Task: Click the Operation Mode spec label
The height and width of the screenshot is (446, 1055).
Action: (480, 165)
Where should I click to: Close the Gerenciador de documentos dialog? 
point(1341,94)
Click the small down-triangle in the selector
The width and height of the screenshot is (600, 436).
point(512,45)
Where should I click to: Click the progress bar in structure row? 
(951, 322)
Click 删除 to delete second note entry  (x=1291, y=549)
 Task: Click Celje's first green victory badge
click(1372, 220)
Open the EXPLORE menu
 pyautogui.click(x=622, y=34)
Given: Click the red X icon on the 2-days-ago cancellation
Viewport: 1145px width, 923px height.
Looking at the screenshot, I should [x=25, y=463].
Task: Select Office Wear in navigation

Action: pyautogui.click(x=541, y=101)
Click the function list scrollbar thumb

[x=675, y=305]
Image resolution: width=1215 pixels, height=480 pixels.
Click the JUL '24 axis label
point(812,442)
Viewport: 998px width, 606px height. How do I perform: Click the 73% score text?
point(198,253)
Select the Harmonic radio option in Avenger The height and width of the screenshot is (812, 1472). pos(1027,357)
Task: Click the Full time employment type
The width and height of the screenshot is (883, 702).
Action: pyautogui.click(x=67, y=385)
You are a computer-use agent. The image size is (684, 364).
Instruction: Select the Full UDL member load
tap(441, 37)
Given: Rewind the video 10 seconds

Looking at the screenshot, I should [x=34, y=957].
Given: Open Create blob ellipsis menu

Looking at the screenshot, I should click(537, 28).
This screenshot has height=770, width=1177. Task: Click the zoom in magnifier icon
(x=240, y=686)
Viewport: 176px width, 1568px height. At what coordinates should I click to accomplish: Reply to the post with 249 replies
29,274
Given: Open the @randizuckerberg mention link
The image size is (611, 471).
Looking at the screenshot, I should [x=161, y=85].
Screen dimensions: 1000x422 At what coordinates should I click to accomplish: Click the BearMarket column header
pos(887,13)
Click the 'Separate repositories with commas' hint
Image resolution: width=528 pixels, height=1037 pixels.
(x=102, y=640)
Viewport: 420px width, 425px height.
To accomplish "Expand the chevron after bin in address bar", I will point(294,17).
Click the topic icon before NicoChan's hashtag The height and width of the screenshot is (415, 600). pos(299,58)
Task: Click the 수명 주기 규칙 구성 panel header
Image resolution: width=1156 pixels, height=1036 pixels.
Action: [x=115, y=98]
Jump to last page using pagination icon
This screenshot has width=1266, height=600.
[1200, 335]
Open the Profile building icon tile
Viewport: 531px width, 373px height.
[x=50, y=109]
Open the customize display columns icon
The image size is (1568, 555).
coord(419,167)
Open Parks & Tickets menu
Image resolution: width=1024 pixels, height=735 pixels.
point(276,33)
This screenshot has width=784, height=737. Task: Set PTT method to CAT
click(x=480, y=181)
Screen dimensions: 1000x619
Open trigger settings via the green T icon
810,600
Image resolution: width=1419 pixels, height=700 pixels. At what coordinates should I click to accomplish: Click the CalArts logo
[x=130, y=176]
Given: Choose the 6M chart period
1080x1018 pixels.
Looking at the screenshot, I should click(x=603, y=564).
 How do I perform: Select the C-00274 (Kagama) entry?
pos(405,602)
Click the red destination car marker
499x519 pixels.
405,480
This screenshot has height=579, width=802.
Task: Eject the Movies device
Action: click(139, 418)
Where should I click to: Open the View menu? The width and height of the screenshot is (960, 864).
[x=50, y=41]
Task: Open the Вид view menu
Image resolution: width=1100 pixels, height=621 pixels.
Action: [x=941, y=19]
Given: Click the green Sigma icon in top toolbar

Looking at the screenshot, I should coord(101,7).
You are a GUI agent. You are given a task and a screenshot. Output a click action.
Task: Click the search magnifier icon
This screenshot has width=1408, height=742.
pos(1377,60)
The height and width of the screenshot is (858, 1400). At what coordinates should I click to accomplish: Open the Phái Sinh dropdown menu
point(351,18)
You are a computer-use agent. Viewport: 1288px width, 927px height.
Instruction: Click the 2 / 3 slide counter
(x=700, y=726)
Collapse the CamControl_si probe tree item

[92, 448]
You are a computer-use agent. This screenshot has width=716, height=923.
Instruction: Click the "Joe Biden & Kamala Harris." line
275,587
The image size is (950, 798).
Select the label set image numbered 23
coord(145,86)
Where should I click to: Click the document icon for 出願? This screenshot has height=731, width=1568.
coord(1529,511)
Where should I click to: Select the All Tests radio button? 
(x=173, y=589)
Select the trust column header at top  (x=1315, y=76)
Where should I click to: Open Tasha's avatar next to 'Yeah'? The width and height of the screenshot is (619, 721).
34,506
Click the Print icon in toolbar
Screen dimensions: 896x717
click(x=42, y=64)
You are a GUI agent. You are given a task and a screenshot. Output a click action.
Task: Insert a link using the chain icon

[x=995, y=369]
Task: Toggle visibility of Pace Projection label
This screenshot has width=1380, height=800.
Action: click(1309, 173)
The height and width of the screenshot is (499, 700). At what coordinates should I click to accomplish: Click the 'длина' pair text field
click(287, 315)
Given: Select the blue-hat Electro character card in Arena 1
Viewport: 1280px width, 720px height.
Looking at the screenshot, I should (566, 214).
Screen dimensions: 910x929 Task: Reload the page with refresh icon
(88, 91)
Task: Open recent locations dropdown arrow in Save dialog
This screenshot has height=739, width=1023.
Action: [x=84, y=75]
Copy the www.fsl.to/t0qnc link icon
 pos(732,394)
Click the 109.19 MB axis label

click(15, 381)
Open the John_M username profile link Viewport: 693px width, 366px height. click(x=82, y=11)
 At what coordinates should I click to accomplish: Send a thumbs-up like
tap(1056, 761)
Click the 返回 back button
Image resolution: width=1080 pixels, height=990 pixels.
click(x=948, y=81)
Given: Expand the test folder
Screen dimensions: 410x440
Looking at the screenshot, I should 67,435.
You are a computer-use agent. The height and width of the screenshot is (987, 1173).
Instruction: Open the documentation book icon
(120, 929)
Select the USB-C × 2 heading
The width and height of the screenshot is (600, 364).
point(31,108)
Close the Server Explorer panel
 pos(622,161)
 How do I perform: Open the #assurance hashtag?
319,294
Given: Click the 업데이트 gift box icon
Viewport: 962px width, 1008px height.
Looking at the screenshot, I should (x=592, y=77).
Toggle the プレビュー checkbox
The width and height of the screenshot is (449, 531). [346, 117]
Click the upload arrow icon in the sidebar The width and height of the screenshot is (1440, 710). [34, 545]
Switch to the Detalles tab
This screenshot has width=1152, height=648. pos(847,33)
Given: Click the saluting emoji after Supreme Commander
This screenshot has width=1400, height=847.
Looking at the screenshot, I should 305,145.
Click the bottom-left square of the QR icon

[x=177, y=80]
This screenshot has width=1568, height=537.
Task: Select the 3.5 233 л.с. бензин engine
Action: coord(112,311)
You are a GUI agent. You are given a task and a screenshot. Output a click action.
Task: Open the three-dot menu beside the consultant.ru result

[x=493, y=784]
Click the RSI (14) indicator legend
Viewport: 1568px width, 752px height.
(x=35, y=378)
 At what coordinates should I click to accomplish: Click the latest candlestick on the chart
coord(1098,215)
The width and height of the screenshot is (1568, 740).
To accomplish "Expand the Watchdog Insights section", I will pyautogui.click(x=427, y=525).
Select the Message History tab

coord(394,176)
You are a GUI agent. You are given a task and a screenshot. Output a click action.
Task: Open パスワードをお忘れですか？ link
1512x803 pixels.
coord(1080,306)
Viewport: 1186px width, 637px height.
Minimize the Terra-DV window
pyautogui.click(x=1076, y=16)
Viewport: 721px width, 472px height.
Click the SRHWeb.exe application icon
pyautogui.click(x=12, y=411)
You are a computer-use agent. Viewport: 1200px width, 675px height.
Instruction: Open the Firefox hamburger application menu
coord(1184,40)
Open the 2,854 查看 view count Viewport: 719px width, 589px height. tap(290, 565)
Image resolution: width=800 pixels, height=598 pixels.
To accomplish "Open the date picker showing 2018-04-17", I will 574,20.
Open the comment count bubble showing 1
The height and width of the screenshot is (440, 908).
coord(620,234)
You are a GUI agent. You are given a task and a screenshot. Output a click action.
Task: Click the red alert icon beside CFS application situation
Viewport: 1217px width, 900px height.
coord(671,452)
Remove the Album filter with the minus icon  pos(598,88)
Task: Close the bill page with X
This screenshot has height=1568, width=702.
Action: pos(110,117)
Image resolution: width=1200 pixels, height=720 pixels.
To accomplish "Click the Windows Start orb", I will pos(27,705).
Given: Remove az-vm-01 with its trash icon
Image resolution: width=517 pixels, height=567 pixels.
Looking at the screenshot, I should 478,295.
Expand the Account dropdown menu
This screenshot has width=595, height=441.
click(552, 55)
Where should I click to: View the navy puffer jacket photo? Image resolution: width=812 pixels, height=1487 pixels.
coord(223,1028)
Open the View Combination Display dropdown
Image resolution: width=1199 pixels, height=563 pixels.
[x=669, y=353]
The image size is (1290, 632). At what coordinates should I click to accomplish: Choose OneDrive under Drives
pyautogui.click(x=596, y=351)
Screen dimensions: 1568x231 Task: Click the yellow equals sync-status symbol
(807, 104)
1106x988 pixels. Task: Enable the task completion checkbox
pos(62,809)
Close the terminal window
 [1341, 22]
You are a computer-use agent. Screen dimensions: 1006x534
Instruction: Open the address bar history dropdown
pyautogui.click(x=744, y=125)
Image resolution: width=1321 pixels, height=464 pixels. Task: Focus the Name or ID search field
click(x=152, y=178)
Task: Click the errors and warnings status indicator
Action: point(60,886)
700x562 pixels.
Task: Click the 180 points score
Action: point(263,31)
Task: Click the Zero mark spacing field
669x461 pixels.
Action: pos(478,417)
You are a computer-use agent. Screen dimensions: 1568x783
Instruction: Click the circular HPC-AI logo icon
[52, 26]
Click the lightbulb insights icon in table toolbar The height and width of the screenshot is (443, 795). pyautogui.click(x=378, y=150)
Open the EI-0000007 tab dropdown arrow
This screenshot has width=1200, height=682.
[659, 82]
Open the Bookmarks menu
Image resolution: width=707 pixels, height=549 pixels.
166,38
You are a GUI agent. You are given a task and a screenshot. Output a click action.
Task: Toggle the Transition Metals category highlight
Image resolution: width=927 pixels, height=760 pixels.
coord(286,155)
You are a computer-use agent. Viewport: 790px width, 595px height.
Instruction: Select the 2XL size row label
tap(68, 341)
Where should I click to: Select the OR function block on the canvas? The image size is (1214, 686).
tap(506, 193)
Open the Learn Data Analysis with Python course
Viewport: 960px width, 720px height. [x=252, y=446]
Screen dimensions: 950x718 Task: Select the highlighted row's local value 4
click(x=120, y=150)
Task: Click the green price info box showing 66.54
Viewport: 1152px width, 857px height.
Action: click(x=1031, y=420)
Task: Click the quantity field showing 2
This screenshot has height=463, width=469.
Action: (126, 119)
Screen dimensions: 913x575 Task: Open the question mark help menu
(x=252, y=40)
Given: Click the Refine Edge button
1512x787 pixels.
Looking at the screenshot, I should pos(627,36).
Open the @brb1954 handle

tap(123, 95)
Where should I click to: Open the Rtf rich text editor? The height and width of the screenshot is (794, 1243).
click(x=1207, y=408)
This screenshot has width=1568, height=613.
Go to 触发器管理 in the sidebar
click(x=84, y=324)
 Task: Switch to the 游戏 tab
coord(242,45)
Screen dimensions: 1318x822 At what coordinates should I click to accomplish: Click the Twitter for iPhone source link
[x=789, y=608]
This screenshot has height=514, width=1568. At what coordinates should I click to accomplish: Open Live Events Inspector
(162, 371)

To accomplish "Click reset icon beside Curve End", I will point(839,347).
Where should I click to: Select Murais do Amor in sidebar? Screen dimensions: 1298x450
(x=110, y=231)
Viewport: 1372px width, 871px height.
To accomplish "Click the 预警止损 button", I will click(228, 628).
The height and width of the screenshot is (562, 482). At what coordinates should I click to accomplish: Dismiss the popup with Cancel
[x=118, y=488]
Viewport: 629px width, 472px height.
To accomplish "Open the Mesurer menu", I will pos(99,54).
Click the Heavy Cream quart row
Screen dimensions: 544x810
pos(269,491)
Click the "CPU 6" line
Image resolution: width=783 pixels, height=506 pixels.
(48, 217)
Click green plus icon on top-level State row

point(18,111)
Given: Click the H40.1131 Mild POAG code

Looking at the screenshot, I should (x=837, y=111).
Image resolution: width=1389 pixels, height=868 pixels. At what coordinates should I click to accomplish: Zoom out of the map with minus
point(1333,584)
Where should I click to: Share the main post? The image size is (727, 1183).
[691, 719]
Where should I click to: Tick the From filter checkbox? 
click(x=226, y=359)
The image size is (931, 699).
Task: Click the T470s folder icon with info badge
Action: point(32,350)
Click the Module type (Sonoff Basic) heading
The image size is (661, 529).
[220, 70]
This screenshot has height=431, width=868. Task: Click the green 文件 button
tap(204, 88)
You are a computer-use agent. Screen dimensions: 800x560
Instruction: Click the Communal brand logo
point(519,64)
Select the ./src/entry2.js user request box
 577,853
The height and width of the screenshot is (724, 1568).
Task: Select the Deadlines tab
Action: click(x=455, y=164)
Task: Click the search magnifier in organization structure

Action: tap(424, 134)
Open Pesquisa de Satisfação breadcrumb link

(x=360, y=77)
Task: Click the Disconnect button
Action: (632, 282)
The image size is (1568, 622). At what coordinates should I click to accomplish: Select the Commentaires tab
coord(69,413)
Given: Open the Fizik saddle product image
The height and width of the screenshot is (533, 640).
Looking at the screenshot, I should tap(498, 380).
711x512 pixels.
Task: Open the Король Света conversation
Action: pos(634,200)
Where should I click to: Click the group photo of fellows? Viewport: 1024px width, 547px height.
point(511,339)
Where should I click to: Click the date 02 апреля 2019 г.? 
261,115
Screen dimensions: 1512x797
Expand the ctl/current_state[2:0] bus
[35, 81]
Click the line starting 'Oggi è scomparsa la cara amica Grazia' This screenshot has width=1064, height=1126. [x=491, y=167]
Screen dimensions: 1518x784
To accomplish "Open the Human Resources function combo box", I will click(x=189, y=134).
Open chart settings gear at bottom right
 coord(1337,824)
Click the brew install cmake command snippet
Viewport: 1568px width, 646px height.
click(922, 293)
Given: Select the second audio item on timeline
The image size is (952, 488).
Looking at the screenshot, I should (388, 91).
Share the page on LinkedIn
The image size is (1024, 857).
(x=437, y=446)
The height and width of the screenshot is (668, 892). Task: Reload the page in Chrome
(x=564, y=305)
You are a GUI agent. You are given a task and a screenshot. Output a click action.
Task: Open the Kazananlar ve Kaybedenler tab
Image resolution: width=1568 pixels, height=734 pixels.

== Task prompt ==
To answer, copy each line from the material above that has the word "computer".

== Solved exercise ==
You are a computer-use agent. The image size is (684, 364).
You are a computer-use agent. Viewport: 1288px width, 927px height.
You are a computer-use agent. This screenshot has width=716, height=923.
You are a computer-use agent. The height and width of the screenshot is (987, 1173).
You are a computer-use agent. Viewport: 1200px width, 675px height.
You are a computer-use agent. Screen dimensions: 1006x534
You are a computer-use agent. Screen dimensions: 1568x783
You are a computer-use agent. Viewport: 790px width, 595px height.
You are a computer-use agent. Screen dimensions: 800x560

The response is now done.